One has to assume they are differently motivated – some desperate to keep their seats, though why they think people who want a Brexit this hard would vote for any party but the Conservatives is anyone’s guess. Some are genuine Lexiteers and think Remain is an elite conspiracy. Some see Labour’s overall chances as best served by appealing to both Leave and Remain, and those are the most tone-deaf, but also the most reprehensible of all, the kind of politician who would vote for climate apocalypse if they could see a 2% swing in it.
The 19 appear to be dwindling, however: By this week, there were only 11 saying privately they would vote for any deal.
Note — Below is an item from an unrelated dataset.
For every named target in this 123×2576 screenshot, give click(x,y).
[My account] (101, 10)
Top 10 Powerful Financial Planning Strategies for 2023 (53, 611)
And considering they’ve said as much before but backed away, there could be as few as five Labour rebels, which is not enough.
The execrable deal would, in the hypothesis where it was ready in time, still struggle to get through. In the more likely alternative scenario, that it arrives in parliament as merely an outline for MPs to agree in principle, the same obstacles occur: Hard Brexiters are more likely to swing behind it, because it’s only when suggestions become concrete that they completely lose it and start talking about Agincourt.
The 21 no-longer-tories will have war-gamed what it means to agree something as a broad principle – in likelihood, not very much – and will vote accordingly. The big question mark will still be over these possible Labour rebels, but the question would be slightly different. Would they go to the brink and then right over it, which most of them never have before, and risk expulsion from their own party, for the sake of a provisional deal in which delay is inevitable anyway? It would be surprising, but if there’s one thing to be said for the age, it never doesn’t surprise.
Outside parliament, meanwhile, hundreds of thousands of people are likely to be on the streets, calling for a final say, or People’s Vote, or for the old-school who haven’t been paying attention, a second referendum, knowing that governments often take a perverse delight in ignoring their citizens, knowing that we’ve been here before, many times now, and every time the situation is worse, but protesting nonetheless.
It promises to be the most complete representation of the Remain side, which has been accused in the past of being like a Lib Dem festival; the fact that nobody could imagine such a thing didn’t dent the hurtful force of the analogy. The left bloc now has a critical mass of Labour MPs with it, not to mention the reviving force of migrant rights groups protesting, among other things, quite literally for their right to be seen as human beings within the political discourse.
Inside parliament, then, super-Saturday will struggle to distinguish itself from any of the other Withdrawal Agreement votes, in which after a huge amount of fighting, nothing was agreed, nobody was vanquished, nothing was resolved. (Ah! There’s your slam-dunk historical analogy; never so much pointless fighting over inches of mud since the First World War.) Outside it, Remainers may struggle to distinguish our chants from those of last year, or the year before: but one thing will be plain – we’ve not given up.